--- start of Page text ---

This is from a very shoddy source. Please look up many praises of a horse named Dadhikras in Rgveda
In many societies with horses, horses are given proper names.
Of course.
d) The concept of chariot itself reveals a lot about how the "Aryans" looked at the horse. Why chariots? Why not riding the horse directly?
Again wrong claim, horse back riding is mentioned in Rgveda read RV 5.61,2
RV_05.061.02.1 kva vo 'śvāḥ kvṛbhīśavaḥ kathaṃ śeka kathā yaya
RV_05.061.02.2 pṛṣṭhe sado nasor yamaḥ

The Maruts described as seated on horse back and horse having reins in the nose.

Why horse back riding was not popular for warriors - the invention of stirrup hadn't yet happened (It's another Indian invention BTW). This makes doing battle on horse very difficult (balance). That's why it was more practical for a warrior to stand on the chariot and hurl spears or shoot arrows. It allowed for better balance and freed both hands for battle. The warrior is called "rathesta", literally standing on the chariot.
After all in the Steppes, the people are much more inclined to ride their horses, and fight while mounted,
Again a very unsubstantiated claim. Read David Anthony "Horse, Wheel and Chariot". Horse back riding was first used for herding larger herds of cattle and in a larger area, not in battle. This is the summary of archaeological evidence (around page 223):
Many experts have suggested that horses were not ridden in warfare
until after about 1500-1000 BeE, but they failed to differentiate between
mounted raiding, which probably is very old, and cavalry, which was in-
vented in the Iron Age after about 1000 BeE.
...

<<On impracticality of horse back warfare in bronze age>>>

Mounted archery probably was not yet very effective before the Iron
Age, for three reasons. The bows reconstructed from their traces in steppe
Bronze Age graves were more than 1 m long and up to 1.5 m, or almost
five feet, in length, which would clearly have made them clumsy to use
from horseback

The invention of the short, recurved, compound bow (the "cupid" bow)
around 1000 BeE made it possible for riders to carry a powerful bow
short enough to swing over the horse's rear.

... These tactics (horseback warfare), and the soldier mentality
that went with them, were not applied to riders before 1000 BCE,
partly because the short bows and standardized arrows that would
make mounted archery truly threatening had not yet been invented
Doing battle while mounted on horse back needs greater skill and this was not prevalent until the invention of the stirrup. Horses were used in cattle raids to herd the cattle, but not directly in warfare.

--- end of Page text ---

## Exercise details
Pick up the post above on horses, chariots and mounted warfare in the Rigveda and Bronze Age, and continue it from the point where it stops.

--- start of Material provided ---

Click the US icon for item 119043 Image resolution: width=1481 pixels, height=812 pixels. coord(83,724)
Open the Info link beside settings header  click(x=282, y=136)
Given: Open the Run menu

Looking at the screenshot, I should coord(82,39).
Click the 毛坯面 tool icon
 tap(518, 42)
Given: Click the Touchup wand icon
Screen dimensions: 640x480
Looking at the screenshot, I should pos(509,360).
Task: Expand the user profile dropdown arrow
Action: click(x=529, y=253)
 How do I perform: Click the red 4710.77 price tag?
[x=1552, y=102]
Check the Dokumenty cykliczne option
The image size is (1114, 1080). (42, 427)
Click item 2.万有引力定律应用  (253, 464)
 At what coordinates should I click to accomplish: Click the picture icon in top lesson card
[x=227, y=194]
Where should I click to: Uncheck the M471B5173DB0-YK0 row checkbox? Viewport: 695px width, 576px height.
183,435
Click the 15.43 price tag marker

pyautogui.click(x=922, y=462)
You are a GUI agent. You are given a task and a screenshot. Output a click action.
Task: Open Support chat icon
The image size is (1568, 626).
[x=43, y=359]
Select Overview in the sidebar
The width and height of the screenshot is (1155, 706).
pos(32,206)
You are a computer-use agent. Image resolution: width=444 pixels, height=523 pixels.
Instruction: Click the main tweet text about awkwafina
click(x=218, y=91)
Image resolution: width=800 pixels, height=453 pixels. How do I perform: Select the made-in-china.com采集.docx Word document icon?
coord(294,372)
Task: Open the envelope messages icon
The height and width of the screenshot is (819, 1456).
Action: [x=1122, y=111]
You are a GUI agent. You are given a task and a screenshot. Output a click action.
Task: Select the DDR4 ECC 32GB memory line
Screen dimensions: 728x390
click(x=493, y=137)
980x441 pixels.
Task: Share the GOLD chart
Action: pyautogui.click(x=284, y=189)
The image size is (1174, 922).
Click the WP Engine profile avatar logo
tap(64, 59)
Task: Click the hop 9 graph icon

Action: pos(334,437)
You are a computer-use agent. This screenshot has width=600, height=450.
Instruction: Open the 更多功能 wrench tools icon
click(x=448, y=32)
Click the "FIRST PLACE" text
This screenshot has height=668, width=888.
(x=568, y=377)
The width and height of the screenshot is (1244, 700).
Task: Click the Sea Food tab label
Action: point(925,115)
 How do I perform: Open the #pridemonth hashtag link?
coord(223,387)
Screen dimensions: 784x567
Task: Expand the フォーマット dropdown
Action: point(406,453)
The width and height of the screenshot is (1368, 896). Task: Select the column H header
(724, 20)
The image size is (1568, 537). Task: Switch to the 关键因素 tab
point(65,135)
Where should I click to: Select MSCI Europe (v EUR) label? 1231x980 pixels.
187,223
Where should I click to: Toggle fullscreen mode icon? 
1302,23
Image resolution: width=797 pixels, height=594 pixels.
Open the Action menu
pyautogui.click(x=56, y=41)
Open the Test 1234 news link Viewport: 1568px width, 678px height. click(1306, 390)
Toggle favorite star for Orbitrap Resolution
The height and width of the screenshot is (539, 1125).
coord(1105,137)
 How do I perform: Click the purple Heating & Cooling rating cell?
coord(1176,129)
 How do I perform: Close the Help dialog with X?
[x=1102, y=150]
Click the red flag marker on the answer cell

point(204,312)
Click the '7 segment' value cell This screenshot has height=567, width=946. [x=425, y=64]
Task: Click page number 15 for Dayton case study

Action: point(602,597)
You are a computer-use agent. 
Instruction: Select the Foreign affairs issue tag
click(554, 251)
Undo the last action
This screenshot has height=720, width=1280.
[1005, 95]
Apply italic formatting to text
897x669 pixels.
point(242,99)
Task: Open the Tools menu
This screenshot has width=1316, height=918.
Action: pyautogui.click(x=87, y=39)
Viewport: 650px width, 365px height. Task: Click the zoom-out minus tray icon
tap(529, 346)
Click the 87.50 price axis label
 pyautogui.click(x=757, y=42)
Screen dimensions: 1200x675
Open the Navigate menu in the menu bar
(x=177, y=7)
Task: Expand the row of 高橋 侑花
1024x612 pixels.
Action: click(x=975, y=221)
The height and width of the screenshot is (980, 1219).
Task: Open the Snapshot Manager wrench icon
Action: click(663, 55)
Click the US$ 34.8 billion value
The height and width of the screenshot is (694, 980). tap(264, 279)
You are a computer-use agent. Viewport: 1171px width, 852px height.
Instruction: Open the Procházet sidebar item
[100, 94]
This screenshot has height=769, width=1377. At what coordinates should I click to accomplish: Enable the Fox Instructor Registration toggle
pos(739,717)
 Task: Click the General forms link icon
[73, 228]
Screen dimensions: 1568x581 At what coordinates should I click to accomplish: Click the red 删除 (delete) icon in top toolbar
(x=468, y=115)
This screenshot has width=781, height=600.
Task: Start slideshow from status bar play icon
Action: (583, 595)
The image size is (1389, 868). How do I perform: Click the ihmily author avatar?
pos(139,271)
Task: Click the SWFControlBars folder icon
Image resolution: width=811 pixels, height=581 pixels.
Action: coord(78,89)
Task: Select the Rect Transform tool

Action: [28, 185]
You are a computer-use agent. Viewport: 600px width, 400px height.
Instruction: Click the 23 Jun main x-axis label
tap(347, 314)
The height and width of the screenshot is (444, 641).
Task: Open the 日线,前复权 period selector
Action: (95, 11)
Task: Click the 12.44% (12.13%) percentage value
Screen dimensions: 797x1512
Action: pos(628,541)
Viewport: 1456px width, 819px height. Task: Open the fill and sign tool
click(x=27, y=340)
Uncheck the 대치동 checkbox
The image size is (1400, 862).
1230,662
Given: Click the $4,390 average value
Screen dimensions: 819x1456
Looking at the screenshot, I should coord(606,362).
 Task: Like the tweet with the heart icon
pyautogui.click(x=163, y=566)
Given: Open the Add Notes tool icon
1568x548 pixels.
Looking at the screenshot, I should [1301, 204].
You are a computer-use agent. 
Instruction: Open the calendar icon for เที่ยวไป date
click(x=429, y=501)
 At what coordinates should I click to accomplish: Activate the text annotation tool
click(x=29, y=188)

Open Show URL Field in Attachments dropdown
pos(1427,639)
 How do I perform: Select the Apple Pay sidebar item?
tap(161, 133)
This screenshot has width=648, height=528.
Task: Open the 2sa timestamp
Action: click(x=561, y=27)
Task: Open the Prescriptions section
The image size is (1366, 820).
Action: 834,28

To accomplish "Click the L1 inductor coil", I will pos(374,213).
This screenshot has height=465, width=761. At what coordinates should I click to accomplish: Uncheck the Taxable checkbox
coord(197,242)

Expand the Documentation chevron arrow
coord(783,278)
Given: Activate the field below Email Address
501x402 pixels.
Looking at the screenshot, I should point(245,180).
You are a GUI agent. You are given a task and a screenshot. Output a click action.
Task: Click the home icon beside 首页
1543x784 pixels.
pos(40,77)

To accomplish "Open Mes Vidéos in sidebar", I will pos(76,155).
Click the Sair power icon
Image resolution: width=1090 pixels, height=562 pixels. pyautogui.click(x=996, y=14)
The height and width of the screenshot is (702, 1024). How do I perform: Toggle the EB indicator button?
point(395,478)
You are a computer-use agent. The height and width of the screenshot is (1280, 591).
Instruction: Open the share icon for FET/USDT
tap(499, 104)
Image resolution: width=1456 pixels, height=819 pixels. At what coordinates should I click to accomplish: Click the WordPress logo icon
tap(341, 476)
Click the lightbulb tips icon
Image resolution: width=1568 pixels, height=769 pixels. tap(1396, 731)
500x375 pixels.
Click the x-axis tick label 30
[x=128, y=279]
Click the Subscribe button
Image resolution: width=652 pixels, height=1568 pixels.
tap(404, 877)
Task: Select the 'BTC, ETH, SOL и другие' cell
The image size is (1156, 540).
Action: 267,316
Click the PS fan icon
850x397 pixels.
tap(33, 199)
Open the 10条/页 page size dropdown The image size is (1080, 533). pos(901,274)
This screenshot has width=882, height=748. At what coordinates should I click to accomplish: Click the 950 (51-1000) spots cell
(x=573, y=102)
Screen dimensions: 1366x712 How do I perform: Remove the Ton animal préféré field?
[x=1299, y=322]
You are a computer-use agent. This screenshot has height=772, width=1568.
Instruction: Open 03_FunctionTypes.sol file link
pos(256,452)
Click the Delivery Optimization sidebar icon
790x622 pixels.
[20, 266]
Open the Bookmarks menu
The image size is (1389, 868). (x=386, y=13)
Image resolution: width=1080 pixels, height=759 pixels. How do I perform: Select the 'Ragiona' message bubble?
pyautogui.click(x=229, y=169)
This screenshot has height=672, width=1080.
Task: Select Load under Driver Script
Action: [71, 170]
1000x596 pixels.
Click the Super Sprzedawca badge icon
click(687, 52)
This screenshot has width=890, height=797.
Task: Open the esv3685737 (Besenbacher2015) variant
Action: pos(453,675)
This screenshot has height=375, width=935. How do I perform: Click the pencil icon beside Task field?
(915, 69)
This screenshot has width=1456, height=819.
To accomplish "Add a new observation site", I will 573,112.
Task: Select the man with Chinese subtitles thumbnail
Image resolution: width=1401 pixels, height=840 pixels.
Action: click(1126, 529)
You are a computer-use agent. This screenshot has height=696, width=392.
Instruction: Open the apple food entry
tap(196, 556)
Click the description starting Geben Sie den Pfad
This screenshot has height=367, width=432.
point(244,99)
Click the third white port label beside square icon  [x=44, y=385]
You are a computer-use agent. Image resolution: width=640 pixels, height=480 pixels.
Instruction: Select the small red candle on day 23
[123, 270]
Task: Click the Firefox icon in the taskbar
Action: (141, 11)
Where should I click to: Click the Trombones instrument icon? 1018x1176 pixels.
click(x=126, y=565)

--- end of Material provided ---

## Response for this exercise
Whereas chariot riding allowed the warrior use of both hands as well as better balance.
be it with spear, bow or sword.
Please. Hurling a spear on horse back without a stirrup ? This source clearly hasn't researched basics of the evolution of horse domestication. Again from Anthony's book pp 400:
<<<comparing ease of launching a projectile standing on chariot v/s horseback>>>
From a standing position in a chariot, a driver-warrior could use his
entire body to throw, whereas a man on horseback without stirrups (in-
vented after 300 eE) could use only his arm and shoulder.
One could talk of a certain discomfort and shyness among the "Aryan" nobility to come too close to the horse. One would speak of an attitude of keeping the horse at a respectful distance. The horse was always a foreigner for the "Aryan" and never "family".
Again wild claims. Rgveda has no mention of foreign imports of horse. In fact, one sukta pictures a horse appearing in the wild (actually forest).
When the Ṛgveda was composed or rather heard, the people were already quite advanced. One doesn't start composing or even understanding such ideas with a monkey brain.
The source quickly lowers down to invectives. Of course, it forgets that monkey is a revered organism in Indic tradition ;-)
Summarizing: Ṛgveda could only have been composed where the horse was not native to the land.
Yes, of course Rgveda is composed in India. And equuus caballus is not native to India. But that doesn't preclude that people familiar with horse brought the horse to India and their progeny composed Rgveda in India.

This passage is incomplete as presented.